I think that analogy is a bit bogus, but if you want to make it, it's more like assuming access to a function that renders the 3D model from a variety of perspectives on command, not having access to the model itself.
(Because the RL algorithm doesn't have access to the rules by which the simulation is carried out, it only has access to the commands and the result.)
And frankly, that would be a perfectly fair and interesting classification problem, so I don't see your point.
Otherwise, how exactly do you propose learning to drive a simulation without access to the simulation? I really don't know what you're saying here.

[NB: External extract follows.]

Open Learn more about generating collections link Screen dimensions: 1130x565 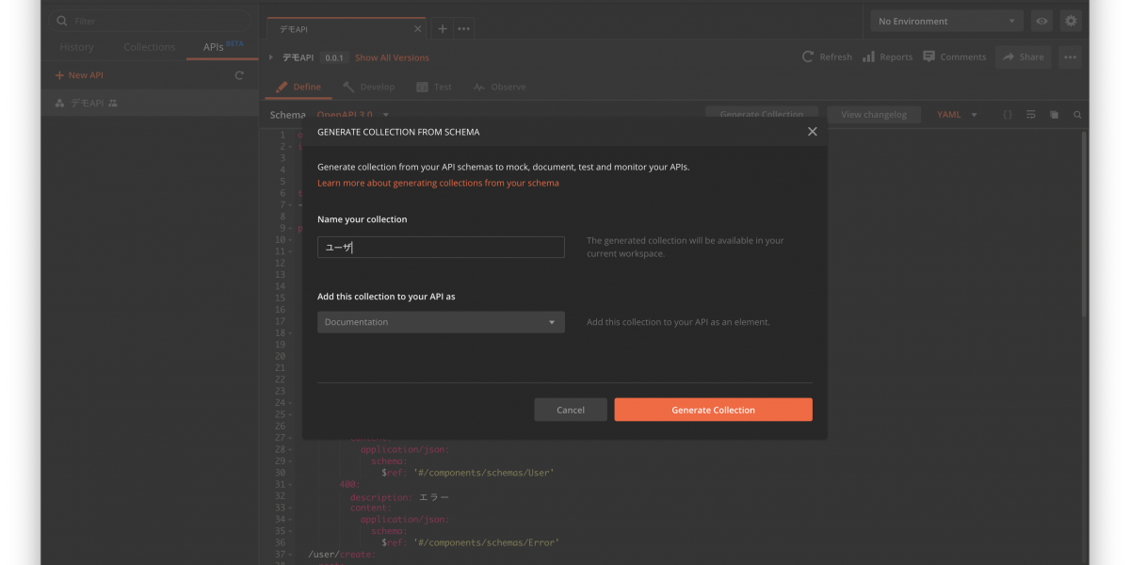pos(438,184)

My point is that the two problems are quite distinct. This is not a small change to how the problem is being solved, but a complete change of the problem itself. Further the change significantly limits the feasibility of the solution, which is not sufficiently made clear by the authors of the blog post. Casual followers of AI/RL research might think that this is a significant progress, while in fact it's actually a progress on a problem that hasn't really received any attention due its uselessness. I think there may be 1-2 papers which might have experiments on this problem while probably 100s in the model-free problem.
Thanks for your analogy though. I agree that it's better than mine. I was only trying to give a rough idea, but I'll use your analogy if I have to now. :)